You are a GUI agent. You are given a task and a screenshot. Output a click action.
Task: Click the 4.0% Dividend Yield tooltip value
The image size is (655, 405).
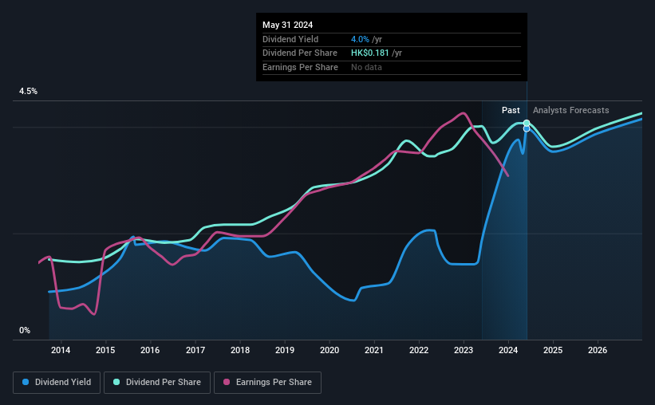[360, 39]
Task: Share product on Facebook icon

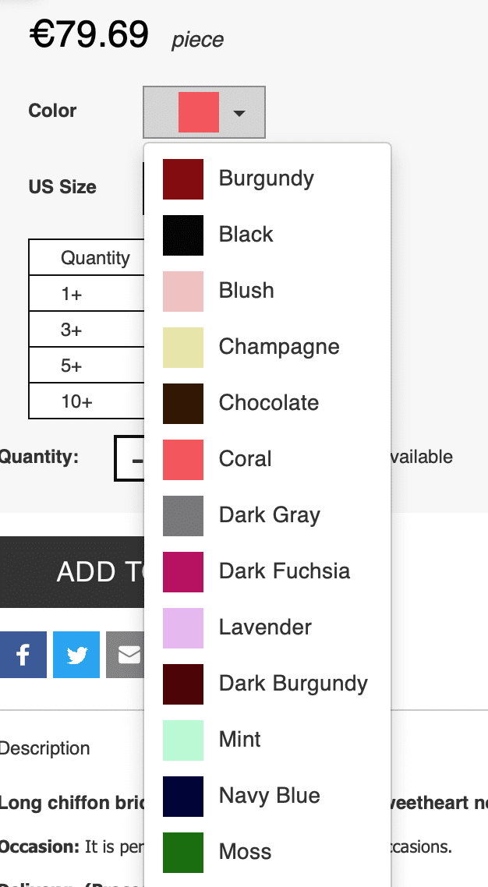Action: coord(23,655)
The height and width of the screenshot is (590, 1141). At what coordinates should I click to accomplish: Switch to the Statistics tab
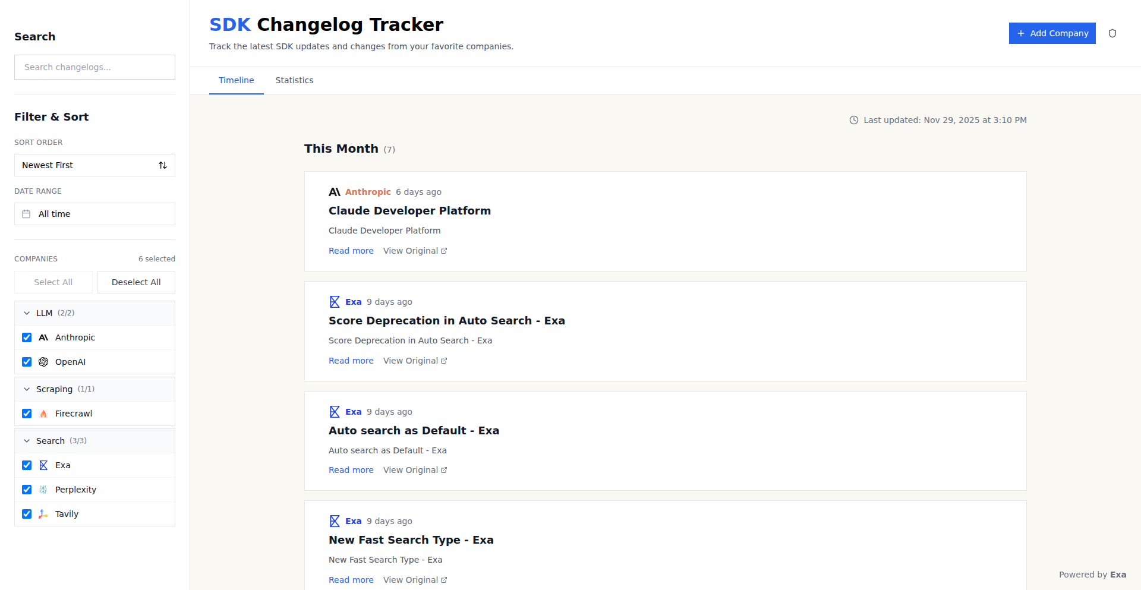(294, 80)
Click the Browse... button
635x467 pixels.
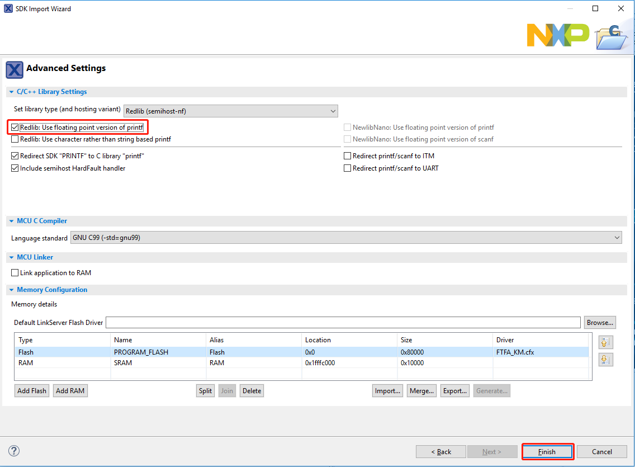(600, 323)
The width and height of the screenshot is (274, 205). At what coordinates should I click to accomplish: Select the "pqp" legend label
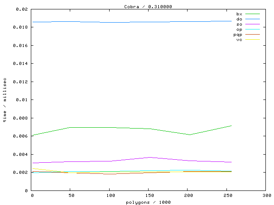pos(238,35)
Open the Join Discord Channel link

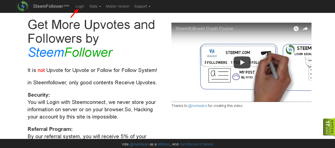196,144
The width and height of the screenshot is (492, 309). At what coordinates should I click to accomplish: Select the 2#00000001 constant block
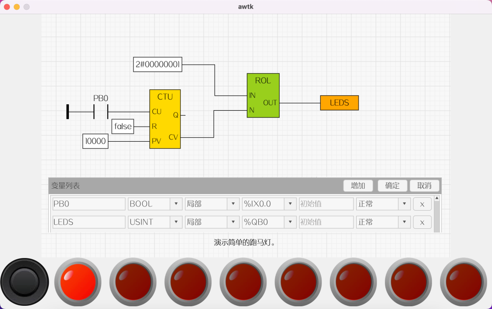pyautogui.click(x=157, y=64)
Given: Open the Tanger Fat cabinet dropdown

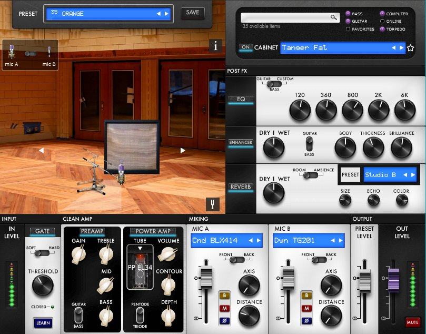Looking at the screenshot, I should (343, 48).
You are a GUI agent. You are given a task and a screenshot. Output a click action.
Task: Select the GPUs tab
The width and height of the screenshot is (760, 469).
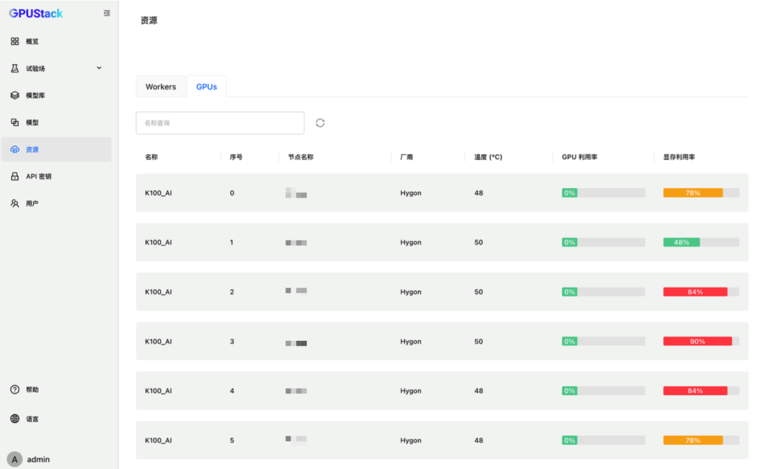point(206,87)
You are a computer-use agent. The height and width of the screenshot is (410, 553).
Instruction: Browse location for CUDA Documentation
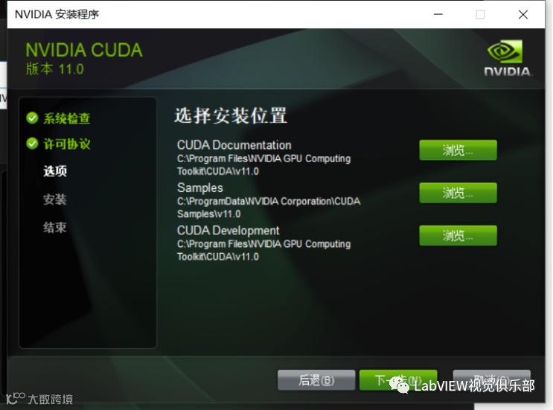click(x=458, y=150)
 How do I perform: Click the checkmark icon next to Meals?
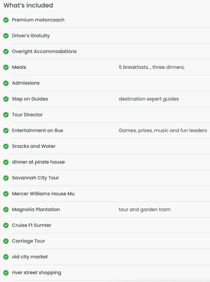pyautogui.click(x=6, y=67)
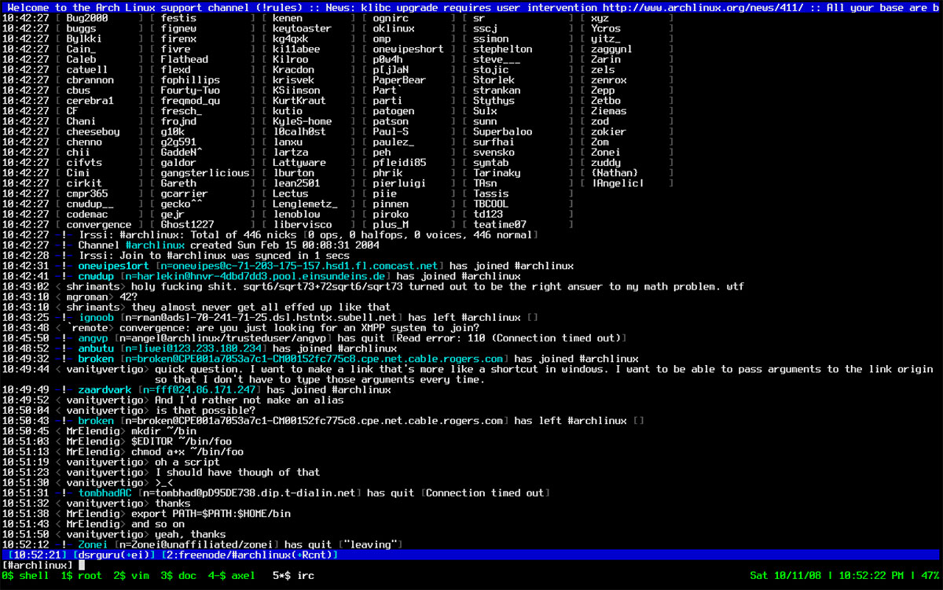943x590 pixels.
Task: Select nick "teatime07" in the names list
Action: pos(500,224)
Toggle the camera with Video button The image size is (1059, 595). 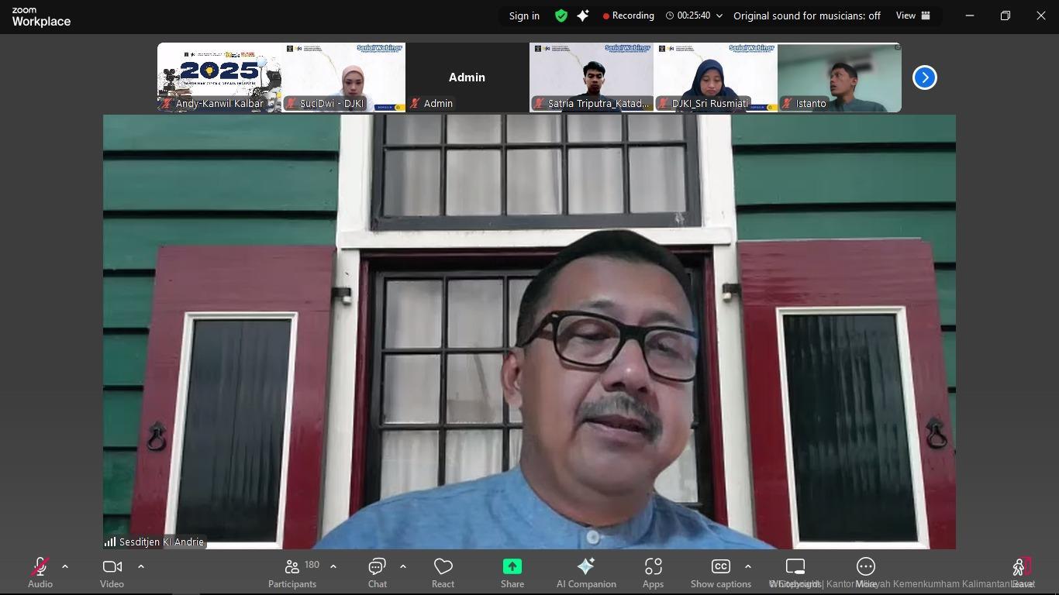coord(112,573)
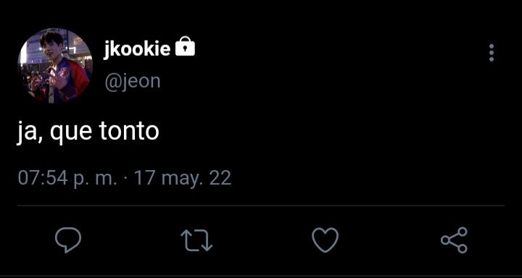Click the padlock icon beside jkookie
The image size is (522, 278).
(185, 46)
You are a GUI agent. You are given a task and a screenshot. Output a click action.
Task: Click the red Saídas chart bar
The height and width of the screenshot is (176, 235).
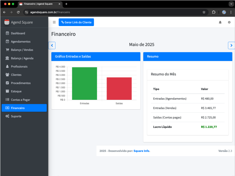click(x=119, y=88)
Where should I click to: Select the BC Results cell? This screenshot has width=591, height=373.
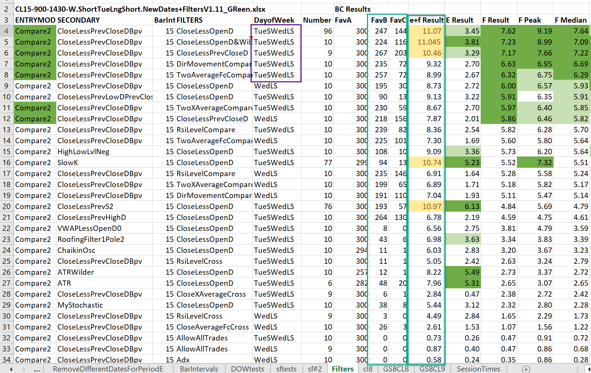tap(352, 9)
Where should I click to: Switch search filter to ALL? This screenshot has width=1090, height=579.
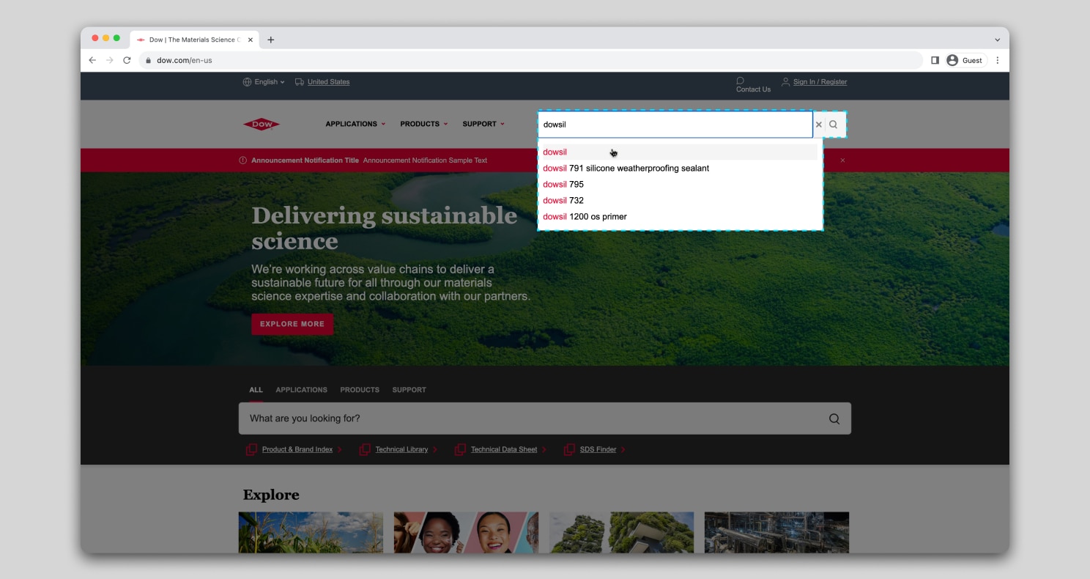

──────

WHAT YOU ARE ASKED TO DO:
All that is needed is the lines from the line holding "Where should I click to: Select" to the final line of the listing above, repeated exactly, pictures excluded.

EXERCISE ANSWER:
Where should I click to: Select the BC Results cell? This screenshot has width=591, height=373.
tap(352, 9)
Where should I click to: Switch search filter to ALL? This screenshot has width=1090, height=579.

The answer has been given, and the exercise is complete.